* [Brief]:
Will you output the entries below exactly, skipping every image they contain?

*** Provided records Section Begins ***

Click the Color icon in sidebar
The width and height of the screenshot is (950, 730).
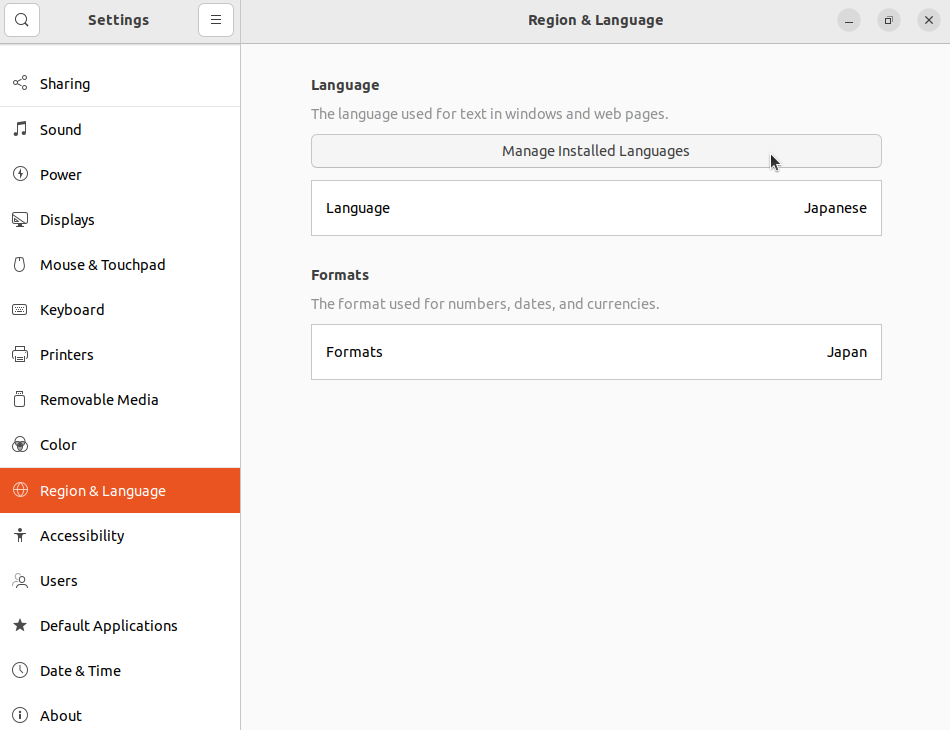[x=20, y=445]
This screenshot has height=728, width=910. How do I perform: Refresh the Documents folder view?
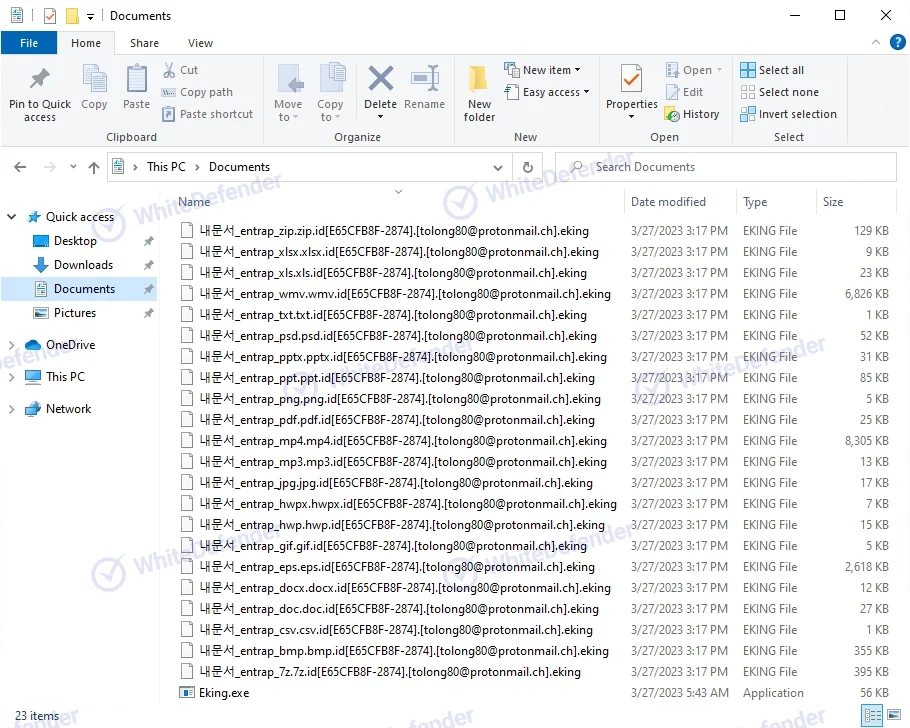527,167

*** Provided records Section Ends ***

* [Result]:
Click the Color icon in sidebar
The width and height of the screenshot is (950, 730).
[x=20, y=445]
This screenshot has height=728, width=910. How do I perform: Refresh the Documents folder view?
527,167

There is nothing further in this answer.